The outgoing lawmaker and only black Republican in the chamber had been a wild card on impeachment, given his more moderate views and past ridicule of Trump, in addition to his decision not to seek re-election. He characterized Trump's July 25 phone call with Ukrainian President Volodymyr Zelenskiy, in which the president pressured the foreign leader to probe the Bidens and a 2016 U.S. election conspiracy theory, as "inappropriate, misguided foreign policy." The allegations of withholding military aid and a White House meeting in exchange for investigations "undermined our national security" and America's relationship with Ukraine, he added.

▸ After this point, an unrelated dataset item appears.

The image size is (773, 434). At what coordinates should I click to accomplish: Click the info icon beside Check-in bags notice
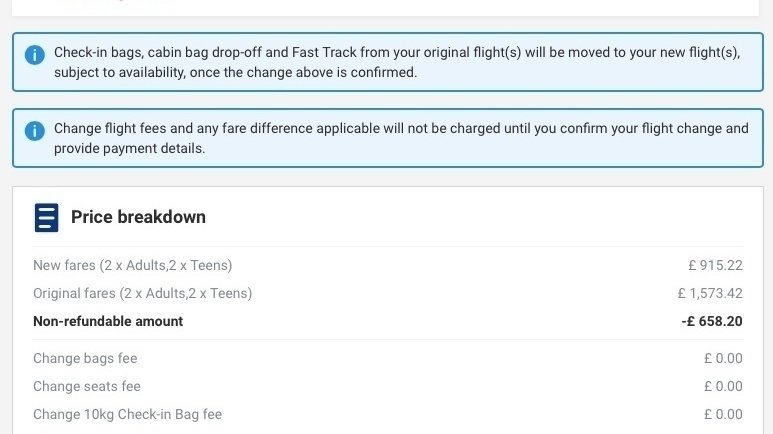pos(35,55)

In the end, Hurd was not swayed.

Another Republican, Mike Turner of Ohio, has described Trump's conversation with Zelenskiy as "alarming" and "not OK." Regularly steeped in foreign policy matters, Turner was one of 24 House Republicans who voted to impeach former President George W. Bush for misleading Congress on the Iraq War.

But his fierce defense of Trump from the dais during the impeachment hearings by way of questions and remarks made clear where he stands.

"You guys want to be the laughingstock of history to impeach a president of the United States because he didn't take a meeting?" Turner said Thursday. "Oh, please. Dear God. Please, undertake that."

Democrats failed to sway Republicans on impeachment
Rep. Michael Turner (R-OH) questions Gordon Sondland, the U.S ambassador to the European Union, during testimony before the House Intelligence Committee in the Longworth House Office Building on Capitol Hill November 20 in Washington, DC. Photo by Samuel Corum-Pool/Getty

Turner was featured in a fundraising email pitch sent to supporters Friday by the National Republican Congressional Committee, in which the GOP campaign arm quoted the lawmaker calling the impeachment process "ridiculous."

Rep. Francis Rooney (R-FL), another retiring Republican who last month would not rule out impeachment, appeared to remain undecided on the matter, and the hyper-partisan nature of the impeachment hearings did not seem to nudge him in Democrats' direction.

"That's the saddest part of the whole deal, it's like Mars and Venus," he told the Associated Press Thursday. A spokesperson did not respond to Newsweek's request for comment.

House Speaker Nancy Pelosi's original hesitance to launching an impeachment inquiry stemmed from the lack of support among voters and Republicans. But that was months ago, and the Ukraine scandal has left the California Democrat with a message for her GOP counterparts.

"We said we want to see the facts and we want the American people to see the facts. Whatever decision is made—and it has not been made yet—whatever decision is made to go forward will be based on our honoring our oath of office, not on the resistance to the truth of the Republicans on the other side," Pelosi said at her weekly press conference on Thursday. "I think the sad tragedy of all of this is the behavior of the president and the defense of that behavior by the Republicans."

In the Senate, Republicans said that, despite their majority, they lack the votes to pass a measure to dismiss an impeachment trial, an acknowledgment that some GOP members need the process to fully play out before making a final determination of the president's fate.

But that's not to say Senate GOP leadership or the White House is concerned about the upper chamber acquitting Trump.

"Frankly, I want a trial," Trump said in a ranting, nearly hourlong phone interview on Fox & Friends Friday morning. "They should never, ever impeach...The hatred is incredible."